* **Instructions for the task**: In the records that follow, how many lines contain the word "Forgot"? Give only that figure.

* **Input**:
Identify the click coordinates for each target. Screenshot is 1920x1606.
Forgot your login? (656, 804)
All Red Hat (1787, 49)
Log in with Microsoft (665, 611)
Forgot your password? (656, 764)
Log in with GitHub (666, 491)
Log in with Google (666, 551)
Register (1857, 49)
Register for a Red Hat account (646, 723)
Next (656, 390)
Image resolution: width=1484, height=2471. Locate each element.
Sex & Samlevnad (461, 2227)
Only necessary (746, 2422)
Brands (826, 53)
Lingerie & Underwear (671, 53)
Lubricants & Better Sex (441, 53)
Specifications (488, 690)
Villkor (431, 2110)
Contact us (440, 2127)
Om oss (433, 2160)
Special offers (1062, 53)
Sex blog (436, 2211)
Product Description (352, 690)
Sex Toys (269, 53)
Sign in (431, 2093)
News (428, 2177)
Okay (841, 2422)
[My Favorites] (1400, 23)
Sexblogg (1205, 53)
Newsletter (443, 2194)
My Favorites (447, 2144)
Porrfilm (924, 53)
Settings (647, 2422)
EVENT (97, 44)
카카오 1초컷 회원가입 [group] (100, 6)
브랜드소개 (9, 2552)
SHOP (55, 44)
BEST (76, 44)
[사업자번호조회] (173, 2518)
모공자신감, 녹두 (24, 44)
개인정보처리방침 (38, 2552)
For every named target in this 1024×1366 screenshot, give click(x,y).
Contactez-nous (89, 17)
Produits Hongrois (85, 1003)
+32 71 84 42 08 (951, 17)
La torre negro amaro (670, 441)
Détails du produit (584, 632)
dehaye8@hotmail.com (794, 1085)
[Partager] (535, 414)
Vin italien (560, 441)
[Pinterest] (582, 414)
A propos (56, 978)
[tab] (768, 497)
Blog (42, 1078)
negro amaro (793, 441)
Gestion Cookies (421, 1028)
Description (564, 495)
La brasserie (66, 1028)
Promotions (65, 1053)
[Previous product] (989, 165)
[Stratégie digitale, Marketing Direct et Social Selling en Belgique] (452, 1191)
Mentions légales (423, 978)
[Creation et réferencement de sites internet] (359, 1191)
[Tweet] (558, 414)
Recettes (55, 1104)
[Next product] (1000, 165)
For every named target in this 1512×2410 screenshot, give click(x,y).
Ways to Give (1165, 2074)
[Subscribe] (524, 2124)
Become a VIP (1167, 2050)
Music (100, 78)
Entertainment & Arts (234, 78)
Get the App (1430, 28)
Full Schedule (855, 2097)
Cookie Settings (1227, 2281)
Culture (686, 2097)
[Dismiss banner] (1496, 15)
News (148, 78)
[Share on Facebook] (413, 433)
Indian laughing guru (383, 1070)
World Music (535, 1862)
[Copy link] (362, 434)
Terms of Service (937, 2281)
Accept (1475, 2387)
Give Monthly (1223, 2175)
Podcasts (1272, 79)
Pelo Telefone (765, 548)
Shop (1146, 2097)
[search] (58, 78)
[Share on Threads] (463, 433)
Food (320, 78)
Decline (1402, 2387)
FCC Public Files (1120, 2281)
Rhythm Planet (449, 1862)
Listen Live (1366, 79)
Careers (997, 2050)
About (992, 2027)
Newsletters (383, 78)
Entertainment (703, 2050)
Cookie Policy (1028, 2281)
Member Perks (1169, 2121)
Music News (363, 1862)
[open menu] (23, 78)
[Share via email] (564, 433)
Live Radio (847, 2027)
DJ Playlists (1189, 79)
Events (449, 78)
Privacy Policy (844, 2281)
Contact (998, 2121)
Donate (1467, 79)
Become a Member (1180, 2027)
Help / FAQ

* **Answer to this exercise**: 2